%%
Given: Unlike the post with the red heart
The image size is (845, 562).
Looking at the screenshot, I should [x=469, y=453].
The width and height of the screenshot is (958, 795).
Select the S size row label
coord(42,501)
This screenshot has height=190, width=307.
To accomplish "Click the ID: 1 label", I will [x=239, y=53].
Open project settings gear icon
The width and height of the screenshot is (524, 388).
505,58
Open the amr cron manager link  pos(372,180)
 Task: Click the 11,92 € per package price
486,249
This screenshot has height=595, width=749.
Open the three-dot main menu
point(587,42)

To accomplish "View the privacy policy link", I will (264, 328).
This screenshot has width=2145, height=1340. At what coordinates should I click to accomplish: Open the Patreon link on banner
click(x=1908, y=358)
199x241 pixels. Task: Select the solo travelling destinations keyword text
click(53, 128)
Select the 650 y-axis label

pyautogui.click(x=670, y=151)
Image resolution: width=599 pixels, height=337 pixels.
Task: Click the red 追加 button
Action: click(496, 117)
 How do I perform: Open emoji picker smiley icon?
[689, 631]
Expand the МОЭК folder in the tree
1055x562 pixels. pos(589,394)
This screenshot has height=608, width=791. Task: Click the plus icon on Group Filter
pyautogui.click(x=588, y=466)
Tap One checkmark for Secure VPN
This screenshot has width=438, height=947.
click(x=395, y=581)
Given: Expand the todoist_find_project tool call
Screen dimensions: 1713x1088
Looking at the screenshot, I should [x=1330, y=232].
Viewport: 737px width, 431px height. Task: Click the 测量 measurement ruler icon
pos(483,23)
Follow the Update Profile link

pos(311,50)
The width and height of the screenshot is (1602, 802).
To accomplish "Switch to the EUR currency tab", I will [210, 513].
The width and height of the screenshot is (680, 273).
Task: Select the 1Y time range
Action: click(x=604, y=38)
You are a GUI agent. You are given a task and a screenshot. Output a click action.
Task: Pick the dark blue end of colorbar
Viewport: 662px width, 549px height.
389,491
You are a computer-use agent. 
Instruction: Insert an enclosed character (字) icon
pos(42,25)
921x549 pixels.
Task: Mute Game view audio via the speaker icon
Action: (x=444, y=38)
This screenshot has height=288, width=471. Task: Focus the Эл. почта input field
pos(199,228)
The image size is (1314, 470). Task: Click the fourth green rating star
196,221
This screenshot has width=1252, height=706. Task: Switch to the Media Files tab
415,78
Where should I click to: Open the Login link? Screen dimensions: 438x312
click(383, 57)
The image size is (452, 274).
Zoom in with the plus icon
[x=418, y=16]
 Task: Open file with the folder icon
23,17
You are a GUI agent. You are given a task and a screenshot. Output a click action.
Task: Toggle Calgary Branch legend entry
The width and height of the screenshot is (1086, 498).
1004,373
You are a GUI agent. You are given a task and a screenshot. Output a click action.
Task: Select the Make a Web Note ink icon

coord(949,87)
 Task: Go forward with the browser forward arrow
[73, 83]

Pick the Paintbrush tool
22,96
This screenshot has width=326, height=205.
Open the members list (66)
%%
Exercise: Can you return the stretch of lines from the very first one through the line containing "coord(42,501)", unchanged and with both ends included?

Response to the exercise:
Given: Unlike the post with the red heart
The image size is (845, 562).
Looking at the screenshot, I should [x=469, y=453].
The width and height of the screenshot is (958, 795).
Select the S size row label
coord(42,501)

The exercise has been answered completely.